Straight Line of the Day: Pointing Out Reality to an Obama Voter Is…

[High Praise! to CarolynTheMommy for the inspiration]

Works like this: I feed you Moon Nukers a straight line, and you hit me with a punch line in the comments.

Pointing out reality to an Obama voter is…

53 Comments

  1. Pointing Out Reality to an Obama Voter Is…
    …like pointing out reality to a Paulbot. It’s impossible.

    They both live in Post-Modern alternate universes where reality is whatever they say it is. Their interpretation is the only thing that exists.

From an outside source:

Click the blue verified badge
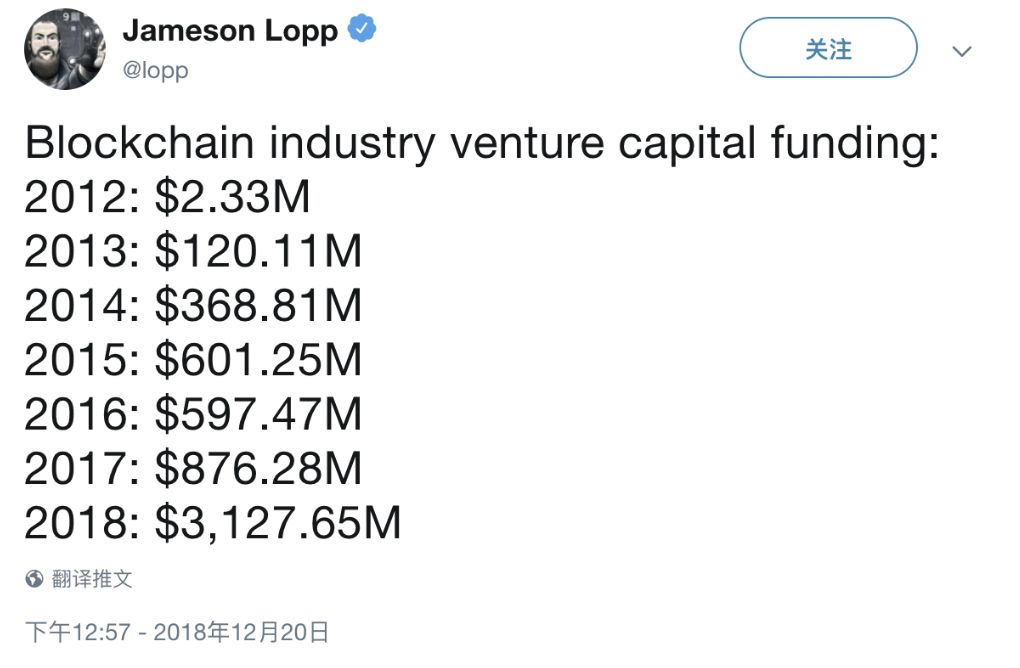 (x=361, y=31)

Obama Zombies see everything through the lens of Obammunism and Paulbots see the world painted with Ron Paul set of Crayons..

  2. . . . like explaining quantum mechanics to a cat.

    . . . what haters DO, racist!

    . . . the chief indicator that you have way too much time on your hands.

    . . . a good way to attract a DoS attack to your website.

    . . . the first step towards being listed by the SPLC as a hate group.

  3. …like herding cats.

    …like nailing Jell-O to a wall.

    …like trying to teach a pig to sing.

    …like trying to get your dog to pay attention to something on TV.

    …racist!

    …hate speech, you tea-bagging moron!

  4. …is usually well received and often begins civil and intelligent discourse….(please note the date…)

    …can be very good for reminding your self why you did NOT vote for Obama

    …is the reason Kim Jong Un has his panties all in a bunch

    …is very hard, since they don’t even live in our reality

    …would be a great name for an acid rock band

    …would make me wonder if I should explain it for each time they voted, or just once per person?

  5. …is like trying to explain twitter to your grandmother.

    …is like trying to have sex with a honey badger. In theory it can be done, but there’s no record of anyone ever actually having success.

    …is only slightly less difficult than finding one that’s either alive or has a real job.

  6. …is as useless as trying to get Obama to point out reality to anyone, ever.

    …usually a waste of time because it’s hard to see it from their sofa.

    …is probably a form of bullying and certainly will be called an attack on the handicapped.

    …is necessary because it’s often hard to hear over the gunfire in those neighborhoods.

  7. …best done by getting booked on a reality television show or, if you are a hooker, having Bill Maher quote your last words after he gets coked up and beats your head in.

    …B., if A. is making suck face with a zombie and your preference is A.

    …easier with Europeans, over here reality is hiding behind Moochelle’s butt.

  8. …Fun! – go look again, your unicorn should be in your closet now. really – I’m sure its there now… go look again… no, now its there – go look.. bwha ha ha ha ha! — LOOK AGAIN!!! REALLY 11TY

  9. (First off, why would you voluntarily do this to your-own-self ? They dress/look/act funny, they smell incredibly bad, and you just know you want to avert your eyes, and run away just as fast as your short, stumpy Caucasian little legs can move you. There is no acceptable upside to this, plus you have to use The Skunk Remedy to get the lingering stench out of you nasal cavity, and the mind-clearing excercises you must fulfill later-on take up quite a bit of your day.)

    That being said,My response is : “….Like clubbing a DNA-impaired baby harp seal.”
    [You feel really sorry you’re doing it, but you just cannot help yourself.]